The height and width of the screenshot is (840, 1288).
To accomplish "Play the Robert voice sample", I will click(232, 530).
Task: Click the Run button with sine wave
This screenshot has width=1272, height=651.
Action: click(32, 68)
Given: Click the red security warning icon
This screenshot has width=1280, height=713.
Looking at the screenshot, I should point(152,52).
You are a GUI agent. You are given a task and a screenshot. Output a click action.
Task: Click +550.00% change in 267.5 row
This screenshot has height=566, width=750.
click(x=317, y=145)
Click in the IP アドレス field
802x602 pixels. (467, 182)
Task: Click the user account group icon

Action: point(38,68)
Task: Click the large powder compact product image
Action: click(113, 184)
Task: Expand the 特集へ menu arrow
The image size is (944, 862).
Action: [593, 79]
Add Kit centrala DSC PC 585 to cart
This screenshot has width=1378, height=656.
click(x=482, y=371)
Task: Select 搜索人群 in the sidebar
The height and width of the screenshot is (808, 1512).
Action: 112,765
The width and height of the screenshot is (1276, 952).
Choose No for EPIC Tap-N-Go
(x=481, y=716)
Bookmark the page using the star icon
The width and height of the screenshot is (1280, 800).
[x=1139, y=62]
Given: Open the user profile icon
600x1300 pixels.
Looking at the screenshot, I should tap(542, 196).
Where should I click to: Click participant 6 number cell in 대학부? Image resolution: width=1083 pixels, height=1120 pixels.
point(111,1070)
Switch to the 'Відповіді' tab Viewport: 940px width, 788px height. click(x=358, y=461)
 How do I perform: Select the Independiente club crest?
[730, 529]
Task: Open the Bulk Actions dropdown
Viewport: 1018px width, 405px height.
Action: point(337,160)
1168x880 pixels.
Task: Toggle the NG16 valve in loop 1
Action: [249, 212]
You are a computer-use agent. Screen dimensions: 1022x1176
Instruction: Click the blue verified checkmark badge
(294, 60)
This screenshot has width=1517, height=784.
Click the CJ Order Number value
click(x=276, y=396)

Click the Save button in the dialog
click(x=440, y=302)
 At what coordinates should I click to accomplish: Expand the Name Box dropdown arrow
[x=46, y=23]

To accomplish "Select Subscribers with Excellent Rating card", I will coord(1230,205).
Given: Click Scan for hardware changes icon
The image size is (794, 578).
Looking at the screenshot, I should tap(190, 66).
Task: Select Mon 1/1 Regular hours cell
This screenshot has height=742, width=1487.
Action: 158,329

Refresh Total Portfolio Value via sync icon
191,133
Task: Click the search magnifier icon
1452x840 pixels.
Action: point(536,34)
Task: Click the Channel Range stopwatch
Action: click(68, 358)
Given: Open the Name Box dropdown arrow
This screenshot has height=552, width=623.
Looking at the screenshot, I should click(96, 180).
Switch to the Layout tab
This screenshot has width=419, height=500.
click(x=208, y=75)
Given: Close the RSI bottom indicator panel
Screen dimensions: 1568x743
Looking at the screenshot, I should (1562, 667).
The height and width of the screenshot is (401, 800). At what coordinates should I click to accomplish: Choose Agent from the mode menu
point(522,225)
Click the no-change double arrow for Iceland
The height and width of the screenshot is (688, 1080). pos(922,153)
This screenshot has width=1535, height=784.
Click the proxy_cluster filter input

================================

### YOUR TASK:
Search the data for "Open" and list every line in which it occurs.

### SOLUTION TO THIS EXERCISE:
Given: Open the user profile icon
Task: Open the Bulk Actions dropdown
Given: Open the Name Box dropdown arrow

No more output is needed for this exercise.